Given entries Start Marker
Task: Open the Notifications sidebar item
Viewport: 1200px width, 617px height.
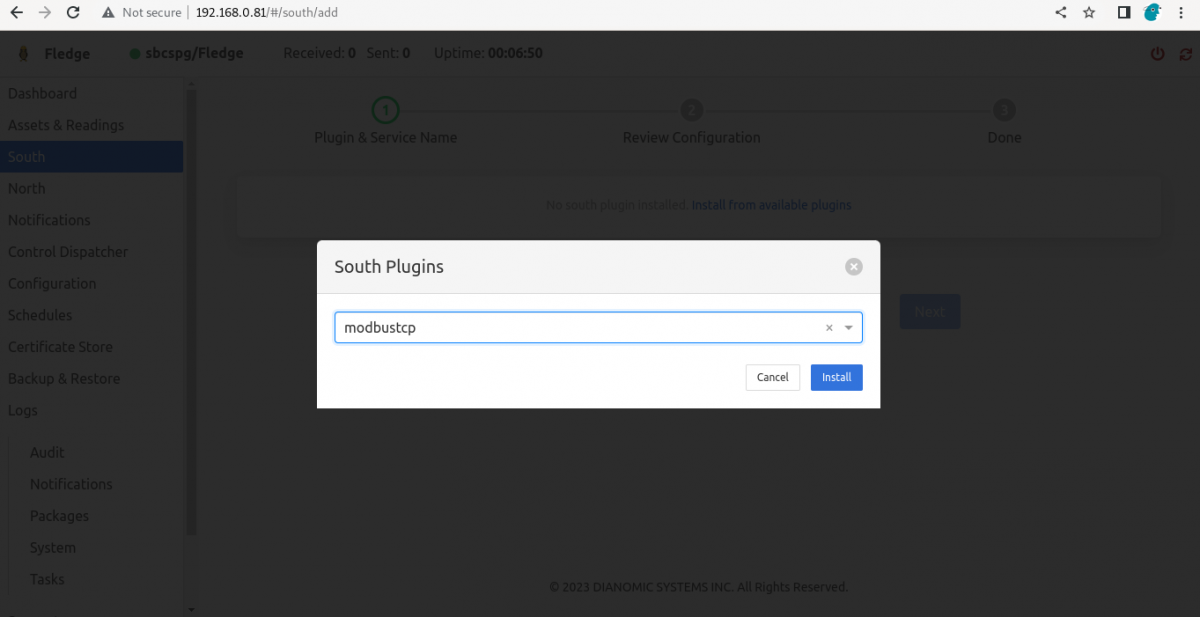Action: click(49, 220)
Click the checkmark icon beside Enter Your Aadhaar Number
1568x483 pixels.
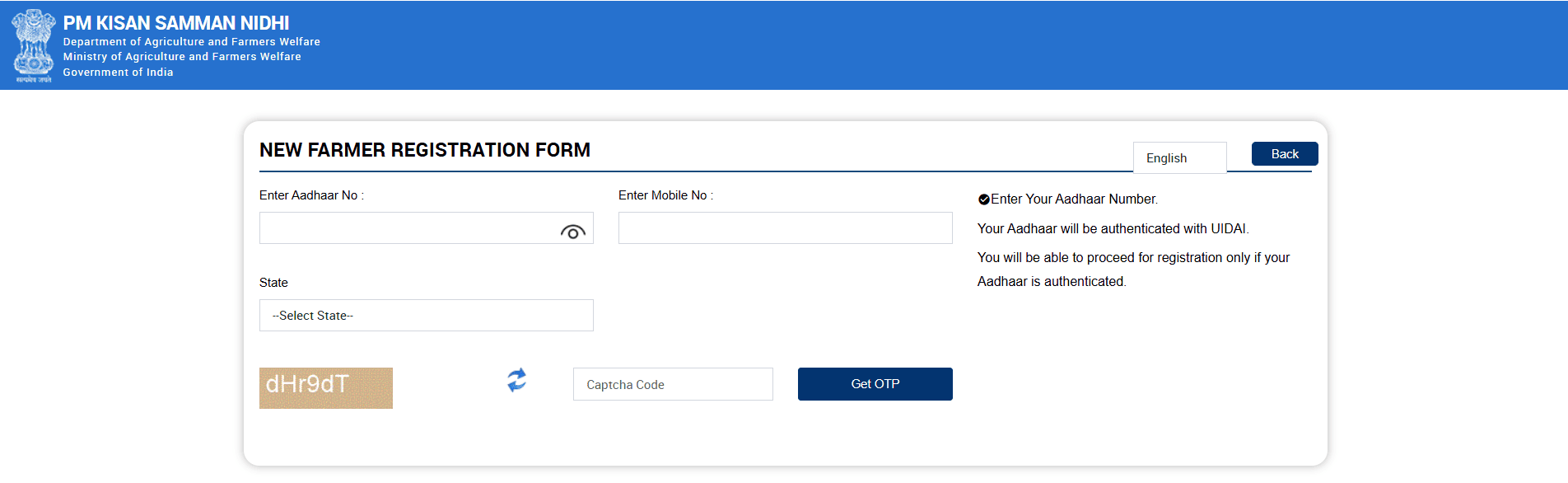click(x=983, y=199)
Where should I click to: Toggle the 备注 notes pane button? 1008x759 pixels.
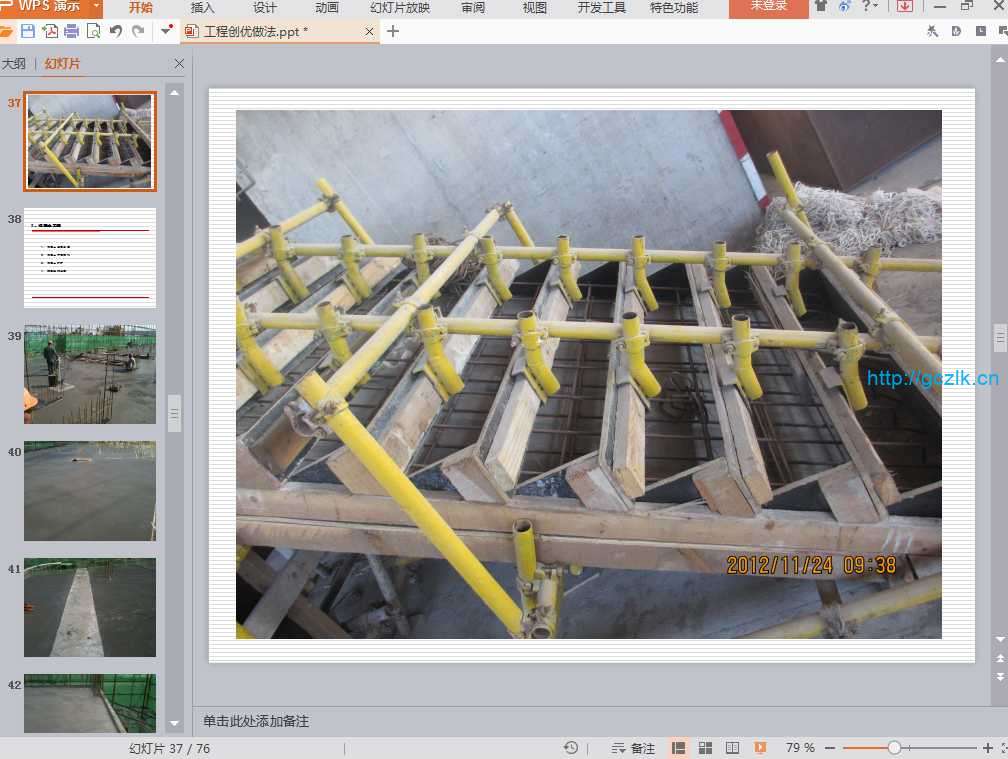click(633, 748)
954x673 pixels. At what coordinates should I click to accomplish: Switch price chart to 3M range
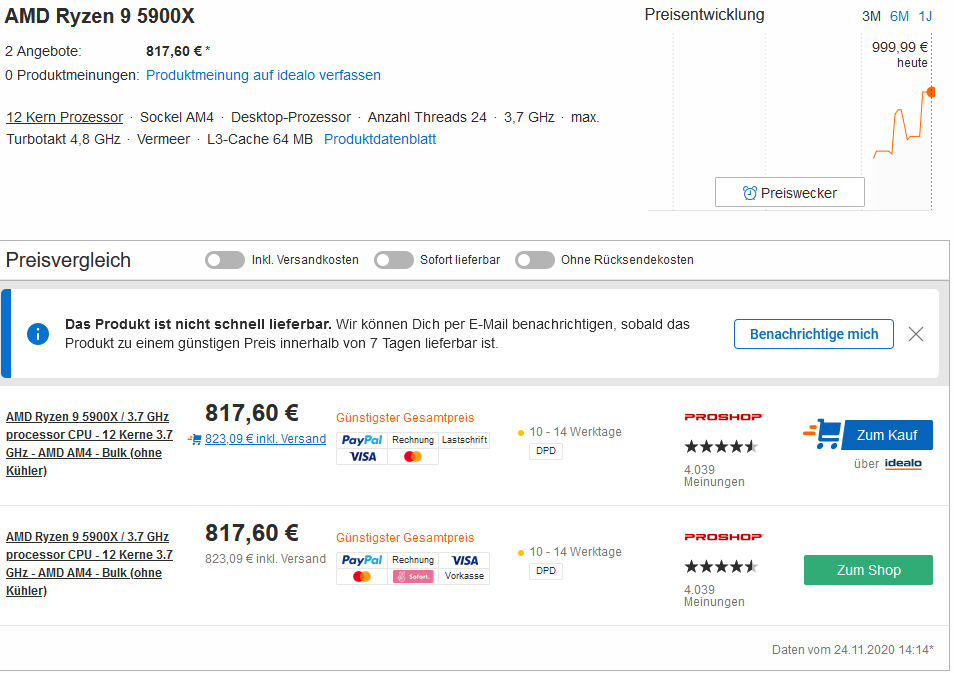click(x=871, y=16)
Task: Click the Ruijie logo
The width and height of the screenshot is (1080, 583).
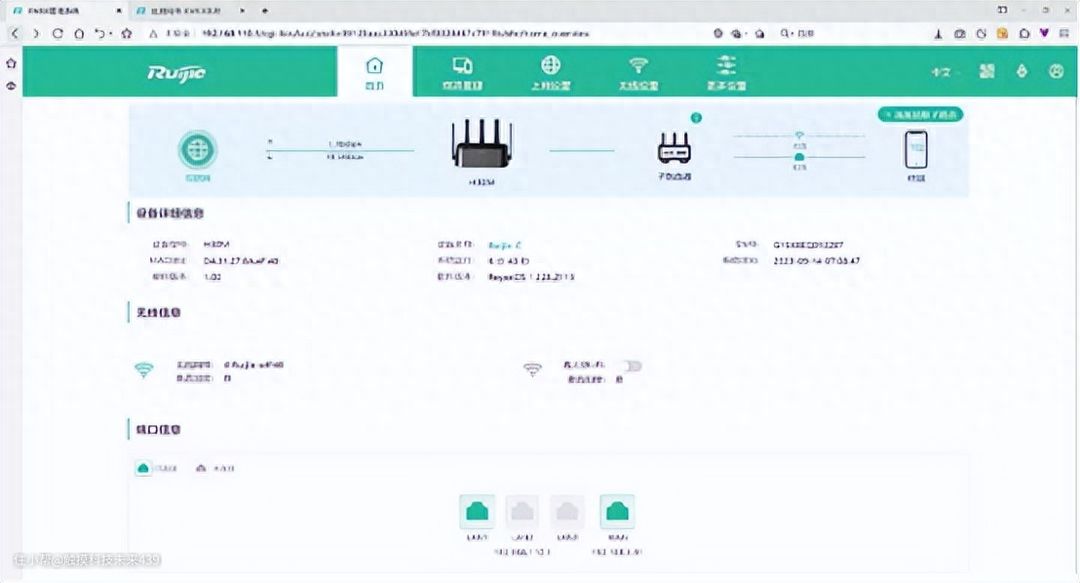Action: click(x=176, y=72)
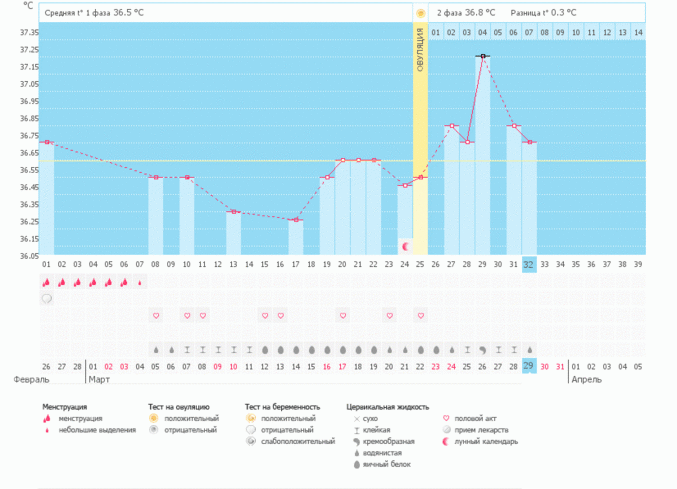Select the temperature point on cycle day 17
This screenshot has height=489, width=677.
[x=296, y=220]
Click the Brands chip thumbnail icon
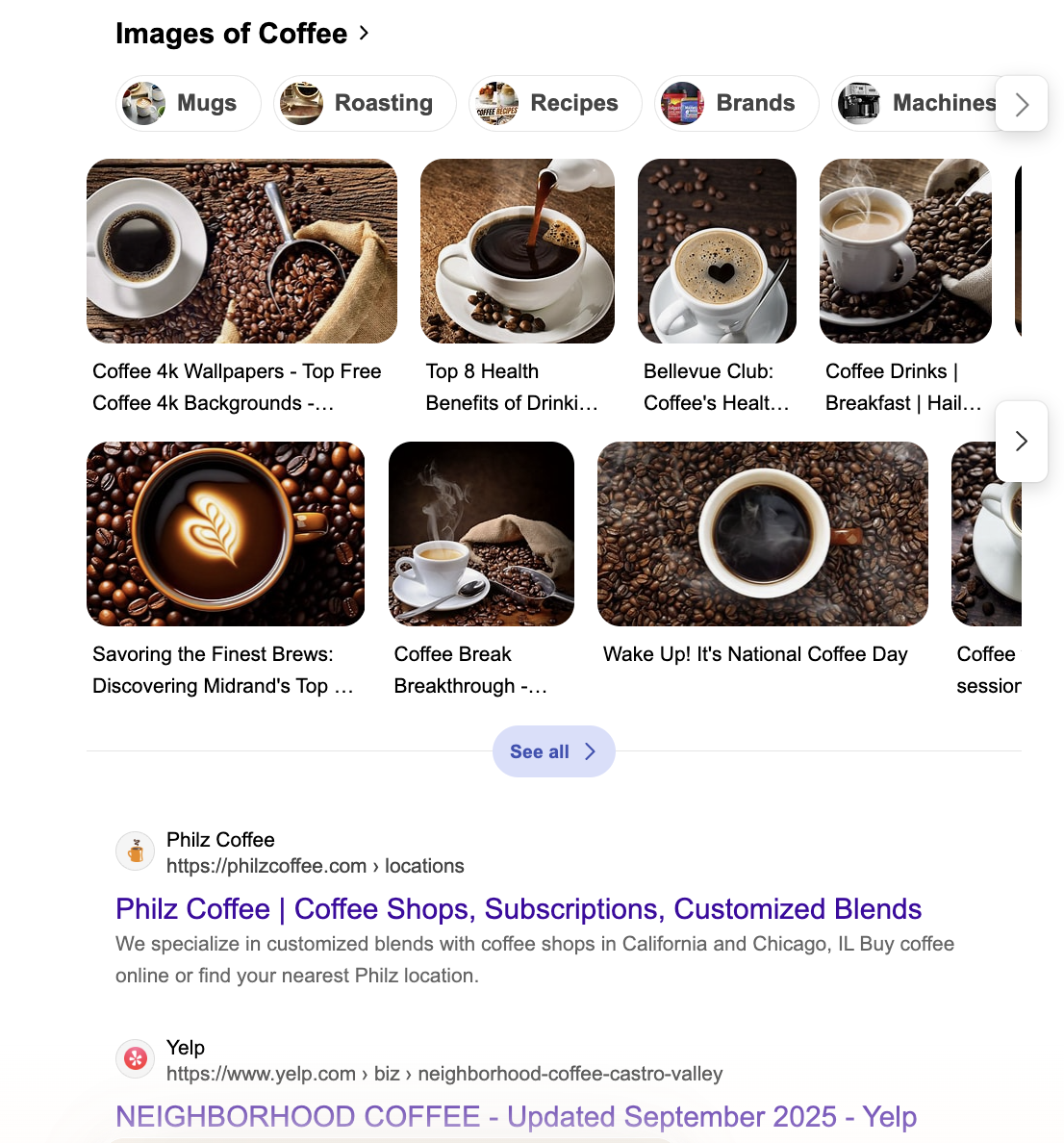 coord(683,104)
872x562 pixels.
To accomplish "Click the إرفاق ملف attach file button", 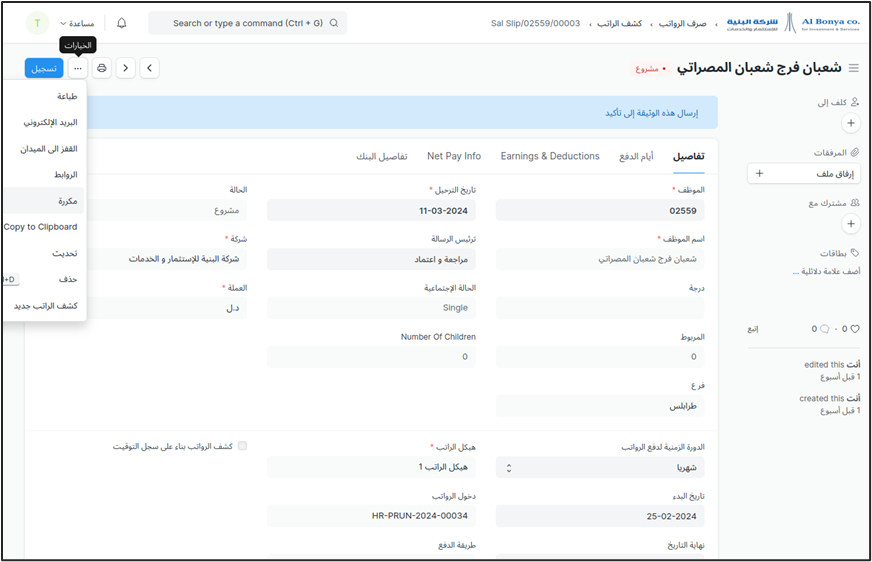I will 804,173.
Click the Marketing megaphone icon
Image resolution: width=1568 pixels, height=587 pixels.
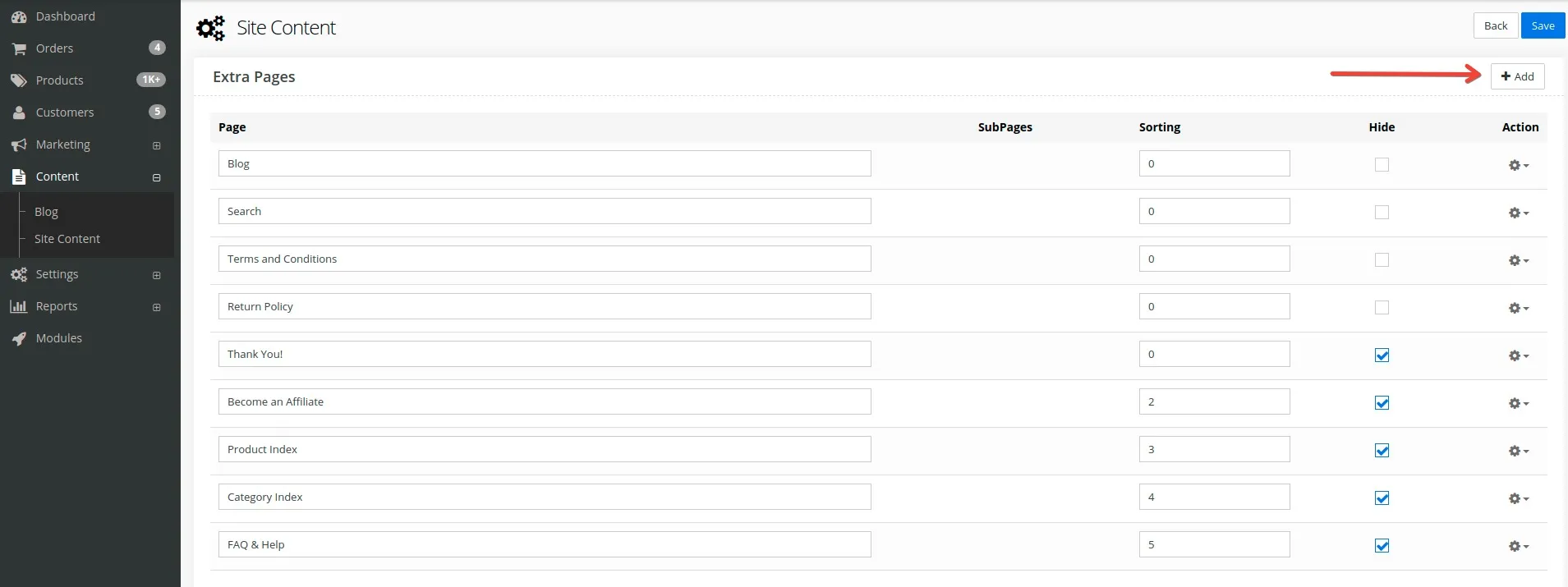19,144
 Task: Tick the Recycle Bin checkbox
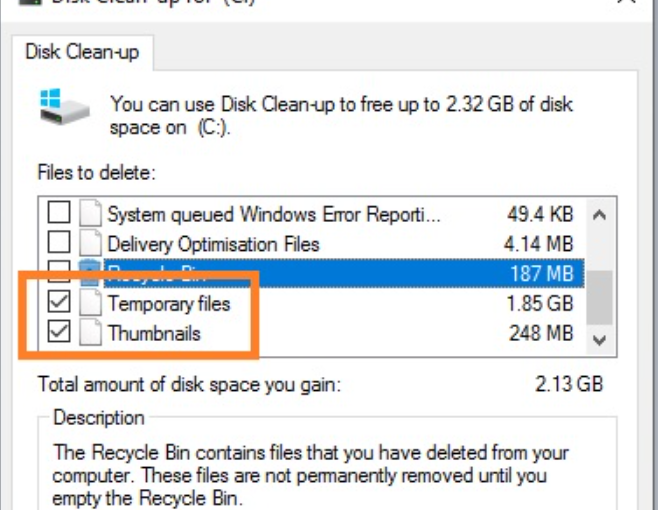(59, 272)
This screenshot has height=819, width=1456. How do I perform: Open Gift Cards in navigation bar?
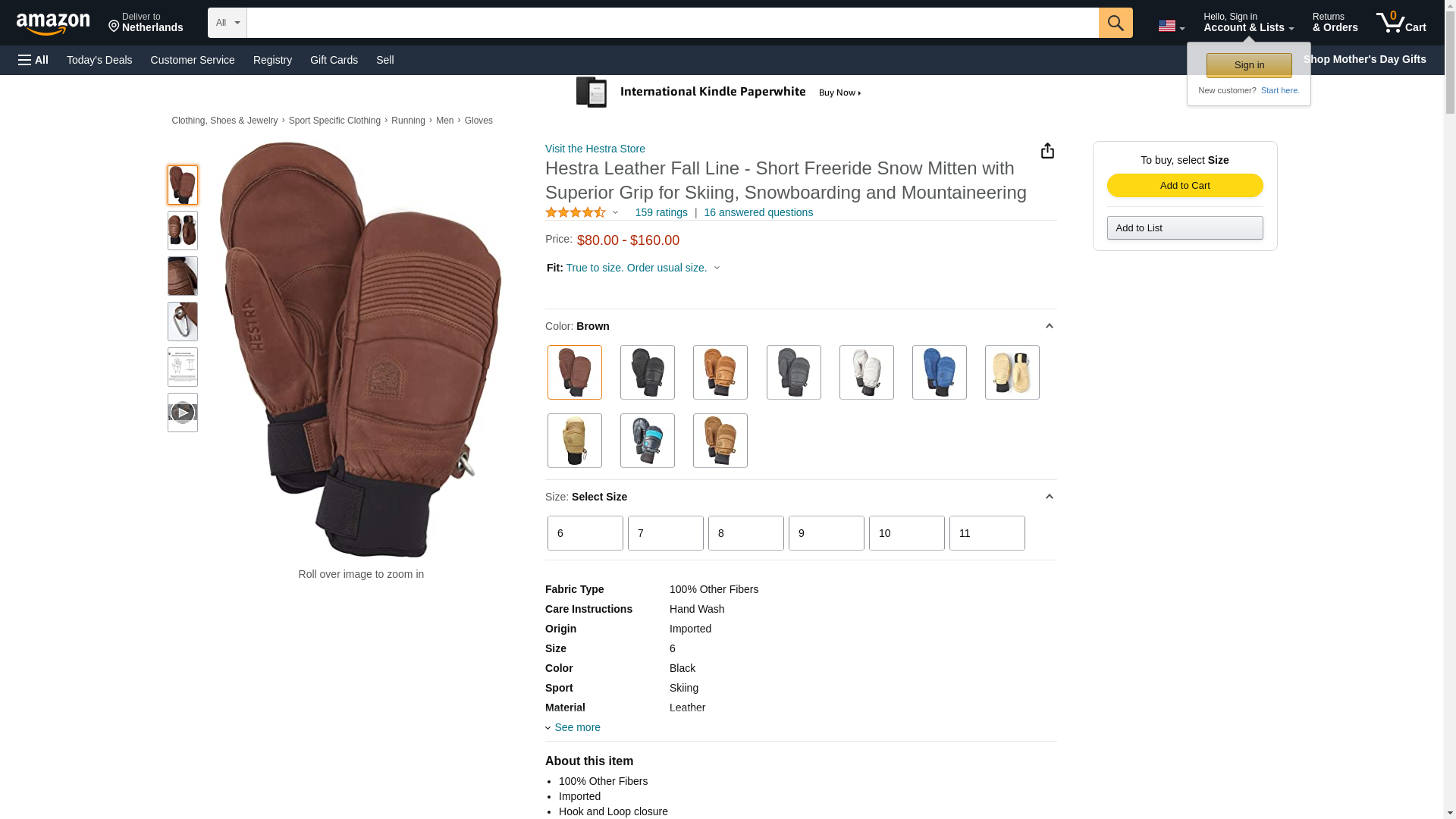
Given entries End Marker
Above are some entries. Restate word for word the lines from the one holding "Click the checkmark" through the one holding "Task: Click the Ruijie logo", but not the pictures.

Click the checkmark icon beside Enter Your Aadhaar Number
1568x483 pixels.
click(x=983, y=199)
Where should I click to: Toggle the 备注 notes pane button? 1008x759 pixels.
click(633, 748)
954x673 pixels. At what coordinates should I click to accomplish: Switch price chart to 3M range
click(x=871, y=16)
Task: Click the Ruijie logo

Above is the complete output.